Delta had a considerable increase in the percentage of foreign currency sales during the quarter, reaching above 70%, according to the beverage manufacturers' quarter trading update.
In comparison to the same period in 2021, the volume of lager beer increased by 17% for the quarter and 18% for the nine months. The business said that the extra packaging plant installation would be operational in the first half of 2023 as planned. In Zimbabwe, the volume of sorghum beer increased by 12% during the course of the first nine months and by 11% for the quarter.
Additionally, work is being done at the Harare Brewery to install extra production capacity, which will be put into service in the first half of 2023.
According to the company, Natbrew Zambia's volumes are recovering, with a gain of 11% over the past nine months that includes some regional exports.
The volume at United National Breweries South Africa remained unchanged for the third quarter but increased by 20% for the first nine months, despite power outages and distributors and resellers cutting back on market service in reaction to rising fuel prices.
The volume of sparkling beverages increased by 5% for the quarter and by 14% for the entire nine-month period.
For the third quarter and the past nine months, African Distillers Limited (Afdis) recorded volume growth of 10% and 11%, respectively. The lack of glass bottles in the area limited the availability of ciders.

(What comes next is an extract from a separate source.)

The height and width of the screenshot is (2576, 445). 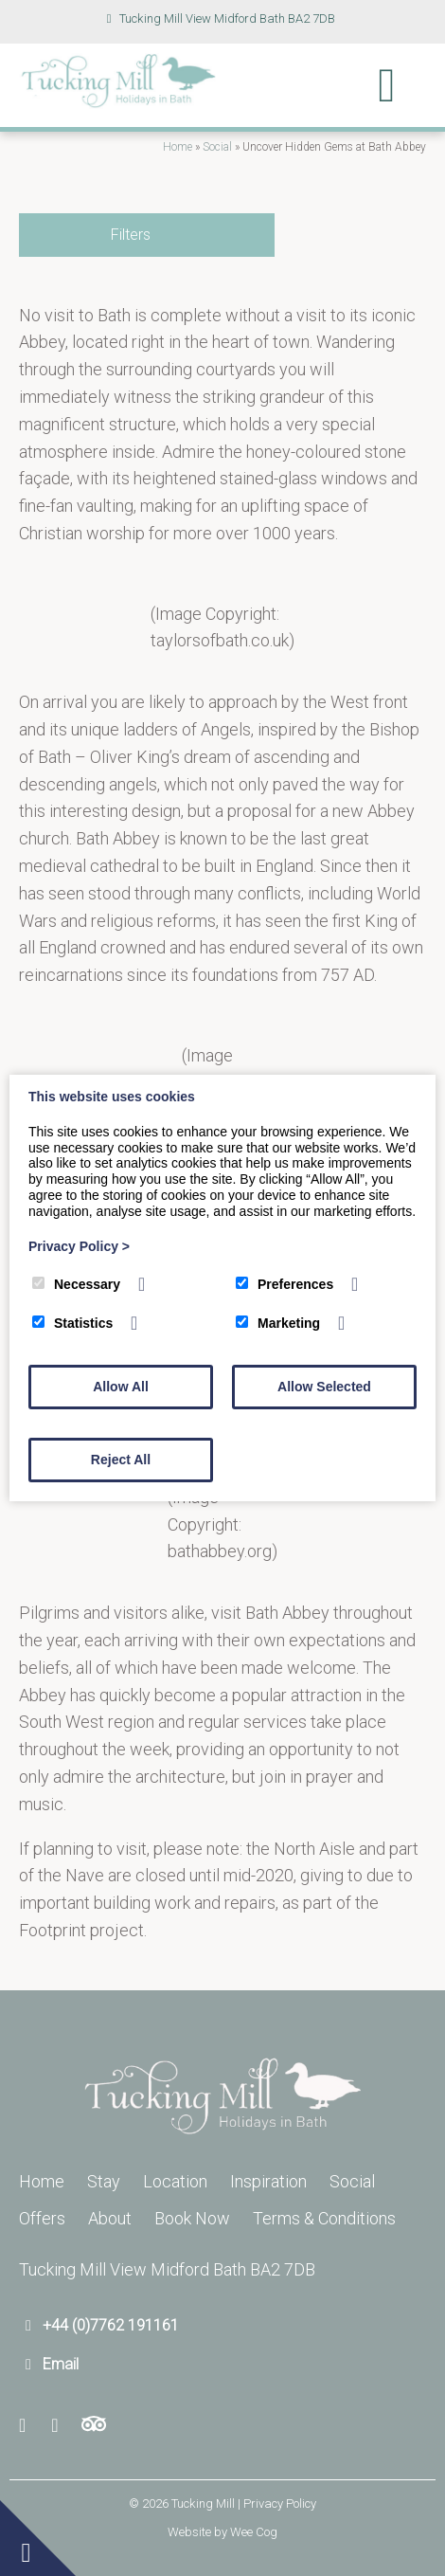 What do you see at coordinates (111, 2325) in the screenshot?
I see `+44 (0)7762 191161` at bounding box center [111, 2325].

The company started local cider fermentation and commissioned a new PET machine for the bottling of spirits.
Due to the year-long juicing fruit carrier constraints, Schweppes Holdings Africa's volume remained unchanged for the first nine months.
According to Morgan & Co, the persistence of the almost entirely dollarised informal market sector has been a major factor in Delta's continued volume expansion despite the contractionary policies put in place by monetary and fiscal authorities.
“Delta's distribution channels extensively tap into near-cash markets, and we assert that this has driven its 70% plus foreign currency sales contribution. We also add that electioneering activity will complement demand at least until the second quarter in Delta's F24 year (fiscal year 2024),” it said.